Exercise prompt →
From the first line to the last, restate the records word for word, skipping the pictures.

*-*-*

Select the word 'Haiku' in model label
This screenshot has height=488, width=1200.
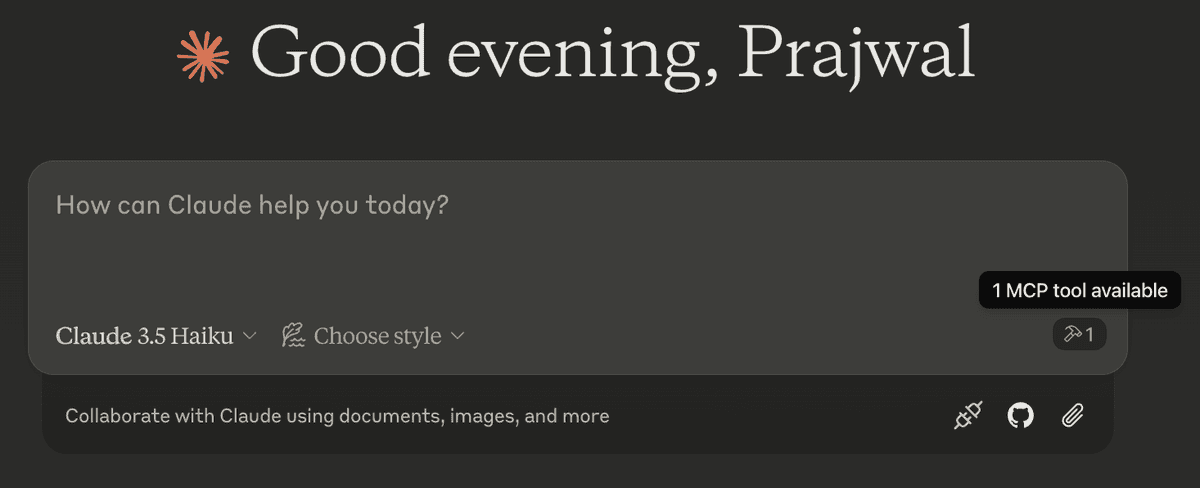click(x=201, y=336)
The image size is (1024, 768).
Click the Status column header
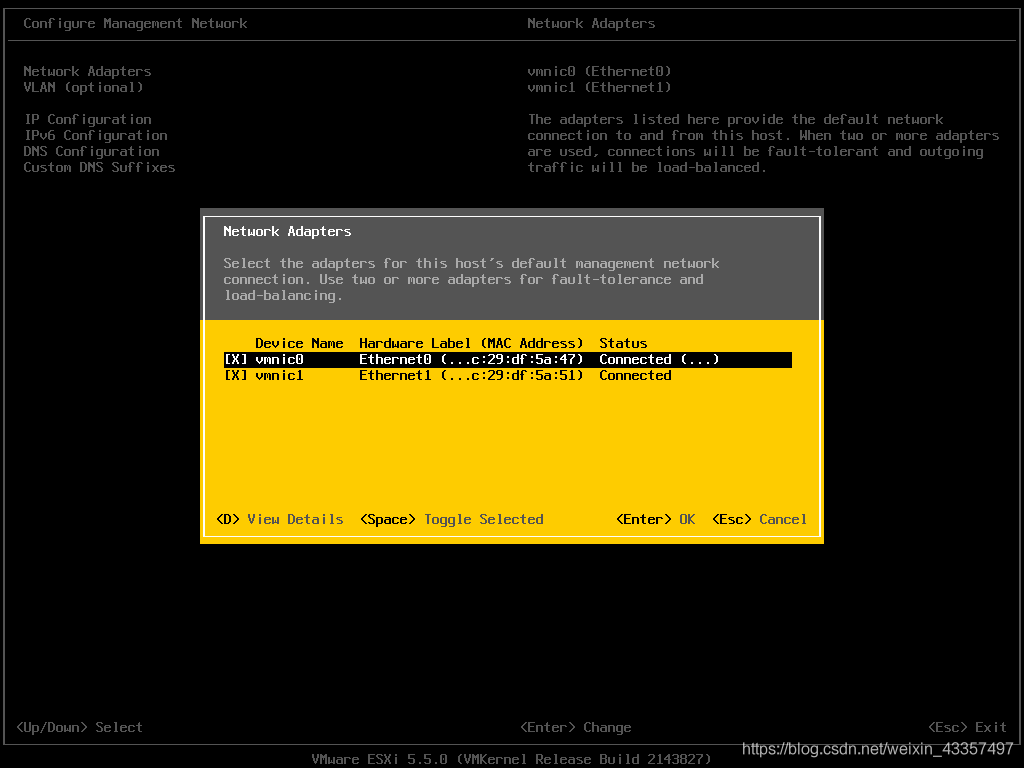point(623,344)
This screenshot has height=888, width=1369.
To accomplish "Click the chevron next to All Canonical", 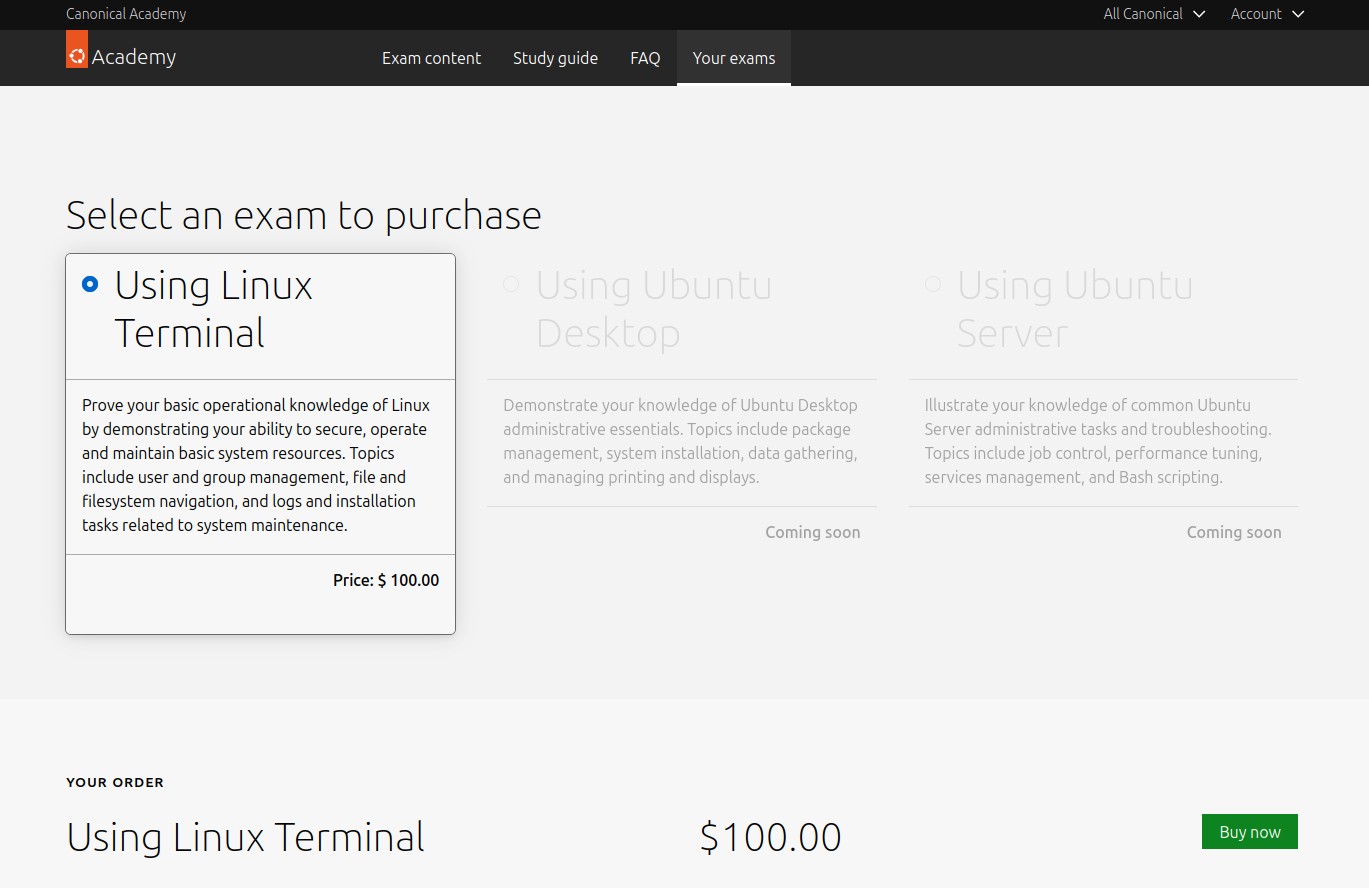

*-*-*

Result →
Select the word 'Haiku' in model label
This screenshot has height=488, width=1200.
click(x=201, y=336)
The image size is (1024, 768).
Click the Status column header
point(623,344)
This screenshot has height=888, width=1369.
To accomplish "Click the chevron next to All Canonical", 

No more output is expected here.